Raggiunsi la sala da pranzo dove mio padre e mia madre facevano colazione in religioso silenzio, interrotto dalle loro amabili chiacchiere mattutine in cui si raccontavano la giornata che li attendeva.

Quando entrai in cucina rimasero sorpresi, neppure loro avevano riposto in me alcuna aspettativa, avevano creduto che le mie parole del giorno prima fossero state tutte parole buttate al vento. Sapevo che fosse così, non serviva che me lo dicessero.
Non appena mi ero presentata a lavoro dicendo del lavoro, avevano iniziato tutti a farmi domande e a ridacchiare quando rispondevo che in realtà non sapevo di cosa si trattasse. Nessuno mi aveva presa sul serio, ma a me non importava.

<<Che c'è? Che avete da guardare?>> Domandai irritata afferrando una ciambella dal piatto al centro del tavolo. Mi guardavano sorpresi, papà era già pronto, mentre mia madre indossava ancora la vestaglia per coprire la camicia da notte in pizzo al di sotto.

<<N-niente, è solo una sorpresa vederti già sveglia a quest'ora della mattina.>> Rispose mio padre sorseggiando il suo solito caffè amaro. Era come pensavo io, avevano creduto che i miei progetti sarebbero sfumati ancor prima di esistere, erano proprio incoraggianti.

<<Si vede che ieri non mi avete nemmeno ascoltata.>> Mormorai prendendo un sorso di succo.

<<Juliette, è ovvio che ti abbiamo ascoltata ma ci aspettavamo che andassi più tardi.>> Si spiegò meglio.

<<Non dirmi che sei ancora offesa per quel commento infelice di tuo fratello.>> Io e Aidan non c'eravamo ancora chiariti, la sera prima aveva cercato di parlarmi ma io mi ero chiusa in camera mia.

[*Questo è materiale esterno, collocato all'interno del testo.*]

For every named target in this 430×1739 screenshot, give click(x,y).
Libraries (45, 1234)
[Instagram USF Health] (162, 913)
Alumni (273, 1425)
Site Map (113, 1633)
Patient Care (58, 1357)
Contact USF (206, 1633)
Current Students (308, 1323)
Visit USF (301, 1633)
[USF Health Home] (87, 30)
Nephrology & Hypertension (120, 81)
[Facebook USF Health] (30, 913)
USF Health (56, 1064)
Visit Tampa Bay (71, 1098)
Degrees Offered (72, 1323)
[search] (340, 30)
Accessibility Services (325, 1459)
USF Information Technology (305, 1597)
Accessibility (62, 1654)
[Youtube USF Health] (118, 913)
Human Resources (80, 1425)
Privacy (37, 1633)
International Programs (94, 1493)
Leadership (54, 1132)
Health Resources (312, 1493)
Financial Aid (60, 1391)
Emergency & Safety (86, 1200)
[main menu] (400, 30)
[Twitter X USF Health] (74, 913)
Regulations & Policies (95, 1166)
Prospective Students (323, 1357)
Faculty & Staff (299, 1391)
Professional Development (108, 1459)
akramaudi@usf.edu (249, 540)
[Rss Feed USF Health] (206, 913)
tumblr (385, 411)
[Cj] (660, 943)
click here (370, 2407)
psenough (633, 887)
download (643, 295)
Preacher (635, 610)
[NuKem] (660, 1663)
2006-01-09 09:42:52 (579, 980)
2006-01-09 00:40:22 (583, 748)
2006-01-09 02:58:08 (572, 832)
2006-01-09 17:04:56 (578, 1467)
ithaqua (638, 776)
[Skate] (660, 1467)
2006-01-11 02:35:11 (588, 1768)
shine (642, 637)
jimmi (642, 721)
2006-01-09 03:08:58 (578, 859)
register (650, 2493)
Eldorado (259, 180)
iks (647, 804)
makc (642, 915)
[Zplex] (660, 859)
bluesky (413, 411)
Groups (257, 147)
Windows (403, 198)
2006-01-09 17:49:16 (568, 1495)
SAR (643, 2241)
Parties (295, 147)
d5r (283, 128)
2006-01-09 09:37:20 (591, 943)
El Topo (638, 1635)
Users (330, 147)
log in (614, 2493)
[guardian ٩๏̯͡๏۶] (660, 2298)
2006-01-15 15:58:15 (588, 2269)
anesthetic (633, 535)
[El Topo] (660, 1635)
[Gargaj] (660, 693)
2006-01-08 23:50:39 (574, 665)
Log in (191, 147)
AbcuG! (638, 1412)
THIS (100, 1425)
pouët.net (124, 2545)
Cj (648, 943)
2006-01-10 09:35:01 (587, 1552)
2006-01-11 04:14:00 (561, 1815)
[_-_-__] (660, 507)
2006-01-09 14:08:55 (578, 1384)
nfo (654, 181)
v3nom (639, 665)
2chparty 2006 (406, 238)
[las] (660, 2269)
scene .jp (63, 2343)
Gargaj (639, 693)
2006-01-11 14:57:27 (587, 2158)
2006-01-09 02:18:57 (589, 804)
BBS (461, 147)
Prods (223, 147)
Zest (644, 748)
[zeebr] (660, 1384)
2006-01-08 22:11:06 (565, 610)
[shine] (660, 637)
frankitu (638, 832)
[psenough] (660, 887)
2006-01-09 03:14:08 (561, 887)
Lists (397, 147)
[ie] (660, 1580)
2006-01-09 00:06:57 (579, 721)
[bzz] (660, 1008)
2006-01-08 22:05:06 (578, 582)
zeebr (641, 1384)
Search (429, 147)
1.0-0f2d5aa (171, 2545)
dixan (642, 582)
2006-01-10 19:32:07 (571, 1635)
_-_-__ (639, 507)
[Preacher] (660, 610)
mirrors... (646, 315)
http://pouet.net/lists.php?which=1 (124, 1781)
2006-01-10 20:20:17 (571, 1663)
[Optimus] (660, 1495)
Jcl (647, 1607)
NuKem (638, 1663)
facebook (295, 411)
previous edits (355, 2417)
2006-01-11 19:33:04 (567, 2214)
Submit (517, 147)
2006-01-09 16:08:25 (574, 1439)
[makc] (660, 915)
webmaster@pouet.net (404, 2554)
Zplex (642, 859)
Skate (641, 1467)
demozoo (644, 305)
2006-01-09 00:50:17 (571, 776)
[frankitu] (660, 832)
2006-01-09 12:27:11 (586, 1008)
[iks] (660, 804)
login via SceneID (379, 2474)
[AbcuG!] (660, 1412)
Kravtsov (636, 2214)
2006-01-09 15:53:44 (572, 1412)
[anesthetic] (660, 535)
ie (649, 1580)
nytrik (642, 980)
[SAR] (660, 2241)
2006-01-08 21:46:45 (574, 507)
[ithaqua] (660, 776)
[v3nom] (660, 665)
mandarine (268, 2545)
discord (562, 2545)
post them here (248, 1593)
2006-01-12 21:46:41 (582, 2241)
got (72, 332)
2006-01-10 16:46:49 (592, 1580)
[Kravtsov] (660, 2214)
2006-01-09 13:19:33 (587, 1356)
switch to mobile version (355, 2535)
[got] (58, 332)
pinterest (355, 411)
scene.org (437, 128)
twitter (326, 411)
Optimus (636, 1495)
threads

Tutti lo difendevano dicendo che da arrabbiati tutti diciamo cose che non pensiamo davvero, ma le parole che mi aveva detto ancora mi pesavano e il fatto che loro continuassero a difenderlo mi innervosiva.

<<E a voi che importa?>> Presi un altro generoso morto di ciambella, volevo finire in fretta per poter interrompere quella conversazione il prima possibile.

<<Julie smettila di parlare come se credessi che a noi di te non importa, vogliamo bene a te tanto quanto ne vogliamo a tuo fratello.>> Isabelle tentò di prendermi la mano ma la ritrassi. Non ero un'amante del contatto fisico, anzi per niente. Le dimostrazioni d'affetto non erano pane per i miei denti, mi facevano sentire fuoriluogo. <<Ma così è sembrato ieri.>> Gli ricordai orgogliosa.